### Data under study
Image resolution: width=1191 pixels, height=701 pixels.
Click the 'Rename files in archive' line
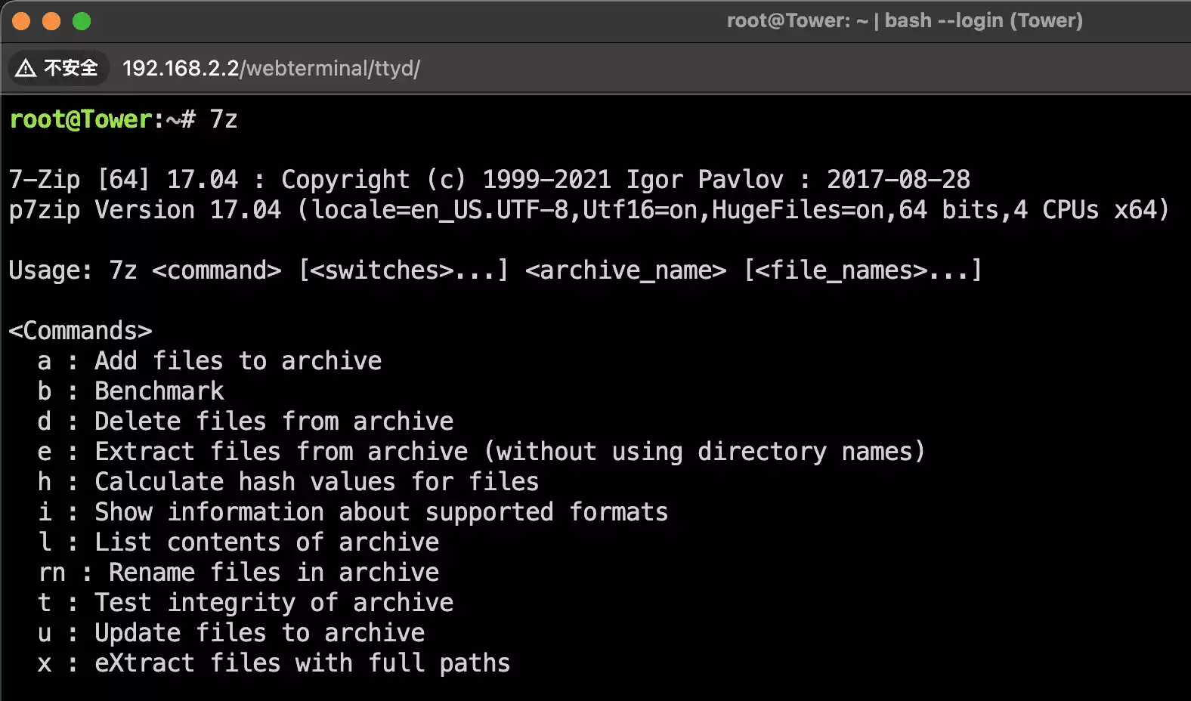pyautogui.click(x=274, y=573)
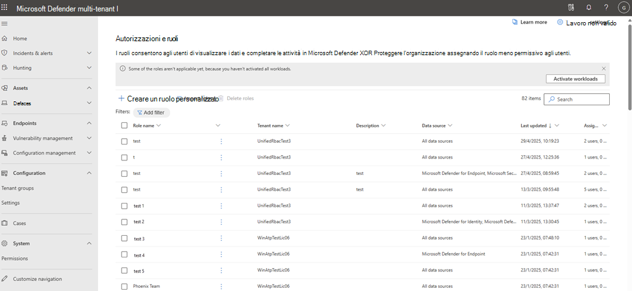
Task: Expand the Hunting navigation section
Action: coord(89,68)
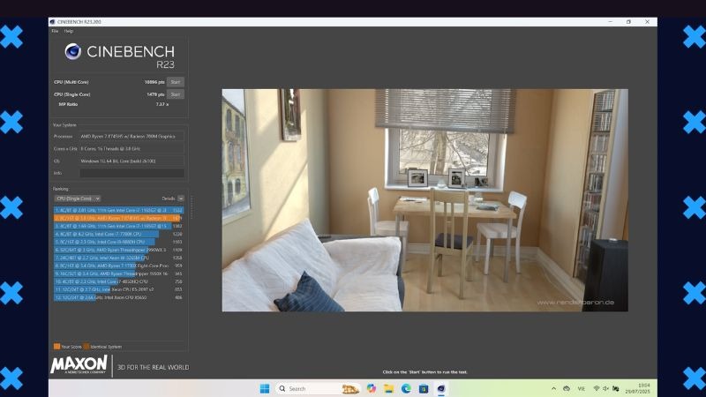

### What you should do
All of the material above is to be retyped verbatim, with its pictures omitted.

### Result of this exercise
Image resolution: width=1191 pixels, height=701 pixels.
Click the 'Rename files in archive' line
pyautogui.click(x=274, y=573)
Task: Expand the Hunting navigation section
Action: coord(89,68)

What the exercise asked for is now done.